Dzisiaj post będzie taki inny niż wcześniejsze. Dużo osób nie wierzy w internetową przyjaźń a ja jestem innego zdania. Oczywiście internetowej przyjaźni nie można porównać do tej na co dzień. Ale to też jest naprawdę silna więź. Sama jestem tego przykładem, pomimo, że nie spotkałam jeszcze w realu mojej przyjaciółki ale wiem, że to niedługo nastąpi. Takie przyjaźnie najczęściej powstają dzięki wspólnemu idolowi. Znam dużo przypadków takiej właśnie przyjaźni ja poznałam moją Olę dzięki Dawidowi Kwiatkowskiemu. Zawdzięczam jej bardzo dużo i nie wiem co bym bez niej zrobiła. Niektóre osoby nie mają przyjaciół w realu i szukają na siłę w internecie ale takim sposobem może to być nieudany krok w kierunku szczęścia. Ja w realu owszem mam przyjaciół ale taka osoba która mieszka na drugim końcu Polski to wspaniała rzecz można porozmawiać z nią o wszystkim, poznać się a potem pokonać kilometry i spędzić wspainałą przygodę.
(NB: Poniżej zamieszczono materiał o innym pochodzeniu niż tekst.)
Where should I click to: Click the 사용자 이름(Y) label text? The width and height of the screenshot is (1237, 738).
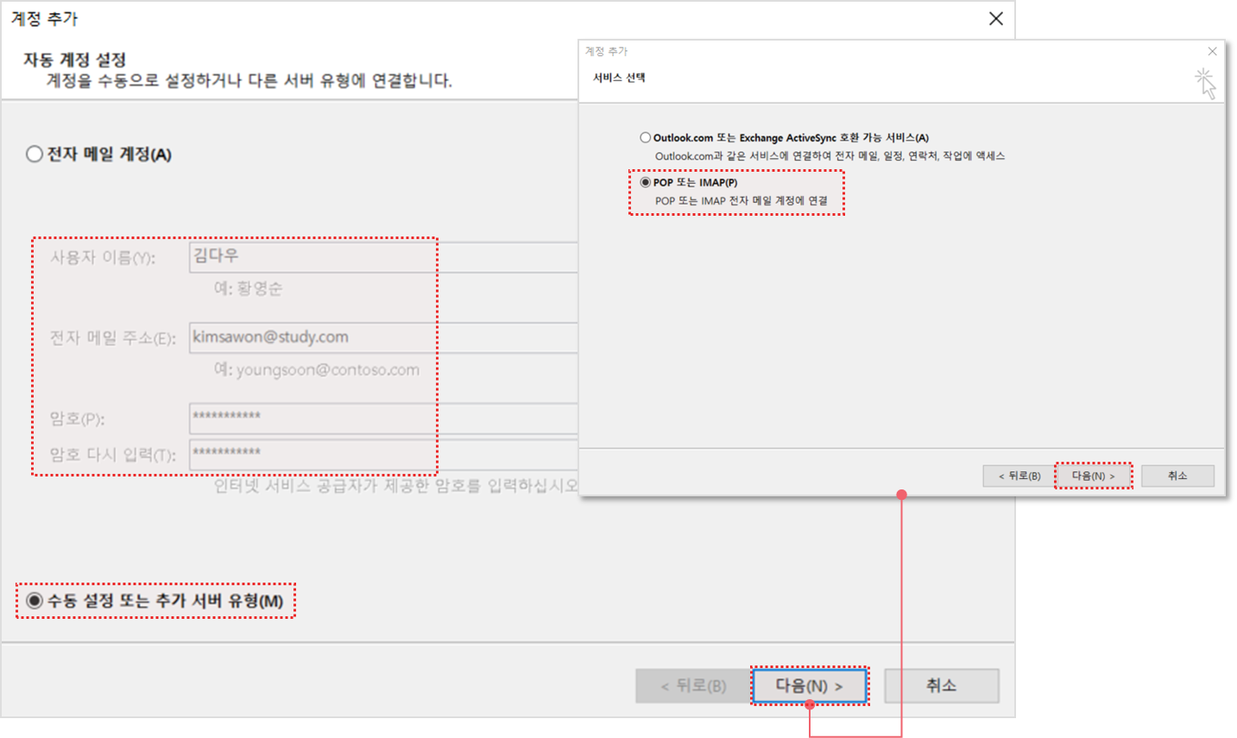103,258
Mimo, że znam się z Olą 8 miesięcy to jest między nami taka więź, że kiedy się pokłócimy to i tak piszemy i drążymy ten temat i zaraz się godzimy. Z przyjaciółką którą widzimy na codzień z którą gadamy codziennie i się wygłupiamy nie gadamy z nią godzinami przez telefon czy na skype.. Dziękuję, że jesteś wiem, że to czytasz <3 ;)
A wy macie internetową przyjaciółkę/przyjaciela? Ile jesteście z nimi?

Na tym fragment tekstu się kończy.